Recopiez mot pour mot le passage du document source qui va de « Un chantier-école à » à « sur des matériels. ».

§ Document source:
- - -
Une journée symbolique pour la formation dans le nucléaire à Montereau en Ile-de-France - Sfen

Une journée symbolique pour la formation dans le nucléaire à Montereau en Ile-de-France

Le 8 juin s’est tenue la 2ème édition de l’excellence nucléaire en Ile-de-France (IDF), une journée entièrement dédiée aux avancées du Projet Nucléaire Excellence d’Ile-de-France (NExIF), lauréat en 2021 de l’Appel à Projet France Relance porté par BPI sur le renforcement des compétences nucléaires.

NExIF a visé l’excellence pour créer une structure solide répondant aux défis de la création du pôle des énergies durables, y compris le nucléaire. La journée symbolique du 8 juin marque un pas important vers cet objectif. Le futur campus des métiers de l’industrie et du nucléaire IDF du lycée André Malraux de Montereau-Fault-Yonne (77) est prêt à recevoir sa labellisation. Fort de ses installations techniques innovantes et pédagogiques, il renforce sa vocation historique de formation nucléaire pour devenir un pôle de compétences des métiers du nucléaire unique en Ile-de-France.

Un chantier-école à la pointe

Toute la matinée, les acteurs majeurs du projet NExIF1 ont découvert les avancées du chantier-école des métiers du nucléaire, guidés par les étudiants, les professeurs et les responsables de formation. Ensemble, ils ont ainsi visité les dernières installations techniques et pédagogiques du site offrant une expérience immersive au cœur d’une centrale. L’interface graphique prévue à cet effet permet aux élèves de s’initier à la surveillance d’une centrale nucléaire en grandeur réelle. L’application reproduit le comportement et les alertes de l’environnement de production pour s’entrainer et travailler les réflexes et le choix des bonnes procédures à adopter. L’installation permet également d’organiser des situations d’interventions de maintenance sur des matériels.

Robert Guesdon, directeur des formations nucléaires de l’établissement2, a rappelé que les spécialités des formations du lycée Malraux font de l’alternance un critère essentiel de réussite dans les domaines de la robinetterie et de la maintenance nucléaire. Une matinée qui s’est révélée également fructueuse pour les jeunes techniciens du nucléaire en quête de stages, d’alternances ou de postes en CDI puisqu’une une vaste opération de job-dating était prévue sur place. Une dizaine d’industriels y ont participé ainsi que l’association « Pass’Sport pour l’emploi », chargée d’organiser des rencontres sportives mêlant candidats potentiels et recruteurs en équipe avant d’évoquer les opportunités d’emploi.

« Une explosion des recrutements dans le secteur nucléaire »

L’après-midi a laissé la parole aux parties prenantes du projet NExIF devant les 300 étudiants et les invités de la journée. Cedric Lewandowski, directeur Exécutif du groupe EDF et directeur du Parc Nucléaire et Thermique, a partagé son témoignage sur le redémarrage de l’industrie nucléaire en France. Il a notamment rappelé la feuille de route tracée par le Président Macron en février 2022 et a souligné l’autre enjeu de répondre à la demande croissante en électricité alors que RTE vient la nécessité d’atteindre 580 à 640 TWh dès 2035, contre 460 TWh en 2022. Ces besoins considérables dans les années à venir ouvrent ainsi la voie à une explosion des recrutements dans le secteur nucléaire. Il ajoute : « L’alignement d’étoiles est fondamental s’il réunit les acteurs politiques, le secteur de l’Education nationale et les industriels, tous prêts à travailler ensemble et développer des formations innovantes pour apporter des solutions concrètes à ces besoins ».
- - -
§ Entrées affichées:
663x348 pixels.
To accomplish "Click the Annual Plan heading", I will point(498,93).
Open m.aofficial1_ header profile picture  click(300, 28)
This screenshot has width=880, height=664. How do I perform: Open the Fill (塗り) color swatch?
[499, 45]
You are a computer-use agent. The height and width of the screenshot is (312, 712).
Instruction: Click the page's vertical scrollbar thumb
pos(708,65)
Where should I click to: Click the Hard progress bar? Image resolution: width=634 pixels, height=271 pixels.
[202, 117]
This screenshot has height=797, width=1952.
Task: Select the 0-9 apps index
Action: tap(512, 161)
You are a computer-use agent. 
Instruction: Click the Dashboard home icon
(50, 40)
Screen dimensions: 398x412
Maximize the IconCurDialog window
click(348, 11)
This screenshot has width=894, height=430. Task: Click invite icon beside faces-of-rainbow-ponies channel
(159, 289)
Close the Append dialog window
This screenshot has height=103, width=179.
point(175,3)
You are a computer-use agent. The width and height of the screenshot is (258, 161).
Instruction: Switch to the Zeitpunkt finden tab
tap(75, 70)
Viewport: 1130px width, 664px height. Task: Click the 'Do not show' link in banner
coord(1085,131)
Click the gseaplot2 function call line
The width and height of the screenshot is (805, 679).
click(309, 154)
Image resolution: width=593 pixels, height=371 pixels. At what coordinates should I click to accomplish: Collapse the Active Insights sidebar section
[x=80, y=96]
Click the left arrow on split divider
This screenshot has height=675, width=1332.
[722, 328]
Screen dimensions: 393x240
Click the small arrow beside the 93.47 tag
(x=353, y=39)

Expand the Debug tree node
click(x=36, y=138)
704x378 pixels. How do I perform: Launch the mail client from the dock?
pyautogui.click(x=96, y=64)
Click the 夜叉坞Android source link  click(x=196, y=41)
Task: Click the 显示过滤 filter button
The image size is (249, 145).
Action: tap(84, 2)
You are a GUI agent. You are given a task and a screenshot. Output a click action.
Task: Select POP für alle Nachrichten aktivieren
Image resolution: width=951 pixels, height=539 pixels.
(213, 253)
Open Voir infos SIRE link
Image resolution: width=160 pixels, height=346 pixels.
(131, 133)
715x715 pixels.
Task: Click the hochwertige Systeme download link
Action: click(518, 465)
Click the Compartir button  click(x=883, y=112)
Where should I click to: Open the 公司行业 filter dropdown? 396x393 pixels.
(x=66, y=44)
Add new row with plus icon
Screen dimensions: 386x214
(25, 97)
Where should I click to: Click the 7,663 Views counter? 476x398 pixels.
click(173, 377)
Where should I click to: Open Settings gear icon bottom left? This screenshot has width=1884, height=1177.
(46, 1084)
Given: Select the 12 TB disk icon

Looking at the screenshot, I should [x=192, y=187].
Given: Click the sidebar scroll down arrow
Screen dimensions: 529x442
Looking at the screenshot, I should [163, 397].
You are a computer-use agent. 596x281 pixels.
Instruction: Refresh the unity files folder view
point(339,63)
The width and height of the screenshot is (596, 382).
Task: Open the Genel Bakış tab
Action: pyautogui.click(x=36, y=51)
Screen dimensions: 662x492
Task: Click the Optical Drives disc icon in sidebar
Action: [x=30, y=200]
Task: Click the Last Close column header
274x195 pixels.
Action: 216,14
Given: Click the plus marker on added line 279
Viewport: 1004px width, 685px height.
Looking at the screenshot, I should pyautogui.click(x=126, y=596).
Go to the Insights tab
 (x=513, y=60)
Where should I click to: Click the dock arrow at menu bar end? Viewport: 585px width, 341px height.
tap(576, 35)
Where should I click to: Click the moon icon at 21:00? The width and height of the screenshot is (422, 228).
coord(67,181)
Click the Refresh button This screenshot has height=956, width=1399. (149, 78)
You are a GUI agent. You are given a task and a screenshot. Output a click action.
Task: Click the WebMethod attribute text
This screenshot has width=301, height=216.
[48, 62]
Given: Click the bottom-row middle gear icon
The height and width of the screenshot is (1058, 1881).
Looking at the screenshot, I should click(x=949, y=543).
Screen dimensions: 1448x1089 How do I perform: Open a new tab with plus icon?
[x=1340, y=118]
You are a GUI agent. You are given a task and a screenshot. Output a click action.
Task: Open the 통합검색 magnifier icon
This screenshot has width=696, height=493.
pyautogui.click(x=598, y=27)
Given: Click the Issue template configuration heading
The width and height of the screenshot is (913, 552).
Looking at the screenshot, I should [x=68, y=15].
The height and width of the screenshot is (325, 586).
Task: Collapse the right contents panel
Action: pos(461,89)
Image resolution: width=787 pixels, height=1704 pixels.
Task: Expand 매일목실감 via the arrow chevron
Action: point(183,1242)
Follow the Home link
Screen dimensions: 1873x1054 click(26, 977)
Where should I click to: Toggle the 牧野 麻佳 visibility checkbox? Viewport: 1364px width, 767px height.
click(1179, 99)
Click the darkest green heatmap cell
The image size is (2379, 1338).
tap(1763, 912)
- - -
§ Réponse:
Un chantier-école à la pointe

Toute la matinée, les acteurs majeurs du projet NExIF1 ont découvert les avancées du chantier-école des métiers du nucléaire, guidés par les étudiants, les professeurs et les responsables de formation. Ensemble, ils ont ainsi visité les dernières installations techniques et pédagogiques du site offrant une expérience immersive au cœur d’une centrale. L’interface graphique prévue à cet effet permet aux élèves de s’initier à la surveillance d’une centrale nucléaire en grandeur réelle. L’application reproduit le comportement et les alertes de l’environnement de production pour s’entrainer et travailler les réflexes et le choix des bonnes procédures à adopter. L’installation permet également d’organiser des situations d’interventions de maintenance sur des matériels.